• **Exercise brief**
In the records that follow, locate every line with "screenshot" and extract it.
◇ ◇ ◇
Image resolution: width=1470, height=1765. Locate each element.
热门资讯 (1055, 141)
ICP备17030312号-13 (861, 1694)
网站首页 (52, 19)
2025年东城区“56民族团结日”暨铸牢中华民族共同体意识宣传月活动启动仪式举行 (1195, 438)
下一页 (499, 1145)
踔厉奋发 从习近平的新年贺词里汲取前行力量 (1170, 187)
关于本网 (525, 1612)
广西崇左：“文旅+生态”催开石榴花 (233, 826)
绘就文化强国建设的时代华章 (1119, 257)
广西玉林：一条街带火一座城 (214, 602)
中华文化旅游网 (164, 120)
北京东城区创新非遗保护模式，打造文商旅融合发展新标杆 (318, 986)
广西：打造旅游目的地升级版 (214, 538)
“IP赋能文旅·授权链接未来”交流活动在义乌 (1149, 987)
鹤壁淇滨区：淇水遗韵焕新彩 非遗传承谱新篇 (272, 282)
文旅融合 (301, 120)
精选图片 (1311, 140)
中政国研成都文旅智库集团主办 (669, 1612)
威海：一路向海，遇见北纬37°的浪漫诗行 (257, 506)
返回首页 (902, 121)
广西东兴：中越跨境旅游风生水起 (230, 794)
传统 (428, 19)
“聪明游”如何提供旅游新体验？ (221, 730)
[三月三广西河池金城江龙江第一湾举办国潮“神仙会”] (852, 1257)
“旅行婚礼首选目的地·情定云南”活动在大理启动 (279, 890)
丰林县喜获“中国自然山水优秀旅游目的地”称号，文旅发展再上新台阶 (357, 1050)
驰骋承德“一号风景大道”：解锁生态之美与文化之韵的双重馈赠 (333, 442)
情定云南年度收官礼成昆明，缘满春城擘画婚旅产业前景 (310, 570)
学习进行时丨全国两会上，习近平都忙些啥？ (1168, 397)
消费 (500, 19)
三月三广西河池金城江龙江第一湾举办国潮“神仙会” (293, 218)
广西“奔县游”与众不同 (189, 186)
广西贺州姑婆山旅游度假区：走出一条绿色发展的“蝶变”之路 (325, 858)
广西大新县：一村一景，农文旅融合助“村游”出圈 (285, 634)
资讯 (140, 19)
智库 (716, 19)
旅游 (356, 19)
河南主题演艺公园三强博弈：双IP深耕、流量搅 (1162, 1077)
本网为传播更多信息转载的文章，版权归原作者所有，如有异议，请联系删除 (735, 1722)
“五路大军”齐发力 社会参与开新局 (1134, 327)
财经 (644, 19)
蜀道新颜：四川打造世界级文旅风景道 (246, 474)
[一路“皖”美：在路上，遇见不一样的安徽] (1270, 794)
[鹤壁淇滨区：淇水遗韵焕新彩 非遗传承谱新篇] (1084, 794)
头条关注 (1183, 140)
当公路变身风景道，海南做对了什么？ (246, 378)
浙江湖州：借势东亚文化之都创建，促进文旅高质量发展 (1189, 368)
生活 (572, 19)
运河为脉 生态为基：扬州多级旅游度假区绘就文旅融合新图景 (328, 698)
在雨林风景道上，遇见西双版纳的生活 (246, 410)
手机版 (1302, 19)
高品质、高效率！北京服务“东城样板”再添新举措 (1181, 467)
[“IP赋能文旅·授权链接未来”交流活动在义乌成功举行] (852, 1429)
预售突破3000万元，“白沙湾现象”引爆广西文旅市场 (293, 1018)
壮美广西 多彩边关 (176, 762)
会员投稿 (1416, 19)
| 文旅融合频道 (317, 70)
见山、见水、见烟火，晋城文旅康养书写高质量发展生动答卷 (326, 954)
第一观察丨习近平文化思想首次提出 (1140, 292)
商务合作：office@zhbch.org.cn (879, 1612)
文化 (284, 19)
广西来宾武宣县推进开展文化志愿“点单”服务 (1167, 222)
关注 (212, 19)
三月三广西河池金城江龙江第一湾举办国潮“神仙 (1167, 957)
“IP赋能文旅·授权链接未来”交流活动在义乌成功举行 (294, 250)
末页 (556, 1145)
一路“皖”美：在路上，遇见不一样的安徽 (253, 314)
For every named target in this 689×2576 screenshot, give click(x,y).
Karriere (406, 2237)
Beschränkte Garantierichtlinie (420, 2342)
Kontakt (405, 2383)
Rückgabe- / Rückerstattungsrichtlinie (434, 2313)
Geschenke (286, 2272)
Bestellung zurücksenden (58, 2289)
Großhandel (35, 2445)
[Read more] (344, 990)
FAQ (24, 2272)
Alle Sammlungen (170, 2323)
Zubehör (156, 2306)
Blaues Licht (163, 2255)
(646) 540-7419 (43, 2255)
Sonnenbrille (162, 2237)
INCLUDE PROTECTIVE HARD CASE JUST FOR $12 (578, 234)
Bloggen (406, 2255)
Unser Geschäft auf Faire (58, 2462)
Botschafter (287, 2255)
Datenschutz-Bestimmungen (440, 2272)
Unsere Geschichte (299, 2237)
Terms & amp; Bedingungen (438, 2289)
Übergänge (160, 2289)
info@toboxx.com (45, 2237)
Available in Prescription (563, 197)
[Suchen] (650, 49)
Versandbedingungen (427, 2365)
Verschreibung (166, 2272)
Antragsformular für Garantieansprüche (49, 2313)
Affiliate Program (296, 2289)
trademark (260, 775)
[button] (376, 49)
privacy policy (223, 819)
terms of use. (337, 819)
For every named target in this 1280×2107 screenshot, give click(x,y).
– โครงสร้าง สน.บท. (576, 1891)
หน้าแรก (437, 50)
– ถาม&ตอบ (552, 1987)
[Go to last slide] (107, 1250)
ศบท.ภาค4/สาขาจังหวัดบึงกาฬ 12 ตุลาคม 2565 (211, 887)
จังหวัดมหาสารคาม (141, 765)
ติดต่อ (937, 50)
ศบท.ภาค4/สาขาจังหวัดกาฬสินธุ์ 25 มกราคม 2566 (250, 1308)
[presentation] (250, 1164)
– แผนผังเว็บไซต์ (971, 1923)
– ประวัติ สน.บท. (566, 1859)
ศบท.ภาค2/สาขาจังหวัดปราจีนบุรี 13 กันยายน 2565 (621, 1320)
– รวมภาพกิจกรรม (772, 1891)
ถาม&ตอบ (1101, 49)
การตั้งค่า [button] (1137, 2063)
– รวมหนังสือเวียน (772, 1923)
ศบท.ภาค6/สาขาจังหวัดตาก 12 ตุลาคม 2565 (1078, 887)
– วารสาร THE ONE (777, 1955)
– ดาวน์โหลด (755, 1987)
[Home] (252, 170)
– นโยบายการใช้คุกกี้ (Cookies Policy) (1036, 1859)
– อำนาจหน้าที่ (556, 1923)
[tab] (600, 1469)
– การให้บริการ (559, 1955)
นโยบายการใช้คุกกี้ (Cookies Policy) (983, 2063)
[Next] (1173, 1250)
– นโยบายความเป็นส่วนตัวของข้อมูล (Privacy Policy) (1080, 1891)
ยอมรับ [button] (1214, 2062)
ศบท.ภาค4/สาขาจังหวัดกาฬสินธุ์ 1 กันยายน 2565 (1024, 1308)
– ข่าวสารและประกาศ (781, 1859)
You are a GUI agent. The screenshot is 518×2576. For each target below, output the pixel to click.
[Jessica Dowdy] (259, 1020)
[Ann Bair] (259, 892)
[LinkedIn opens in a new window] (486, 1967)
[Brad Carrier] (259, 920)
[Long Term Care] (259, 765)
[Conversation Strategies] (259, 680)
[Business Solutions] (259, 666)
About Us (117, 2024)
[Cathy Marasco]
◇ ◇ ◇
• **Result below**
For every named target in this 689×2576 screenshot, give click(x,y).
For every named target in this 1280×2107 screenshot, give click(x,y).
You are a GUI agent. The screenshot is 518×2576. For each target below, output the pixel to click.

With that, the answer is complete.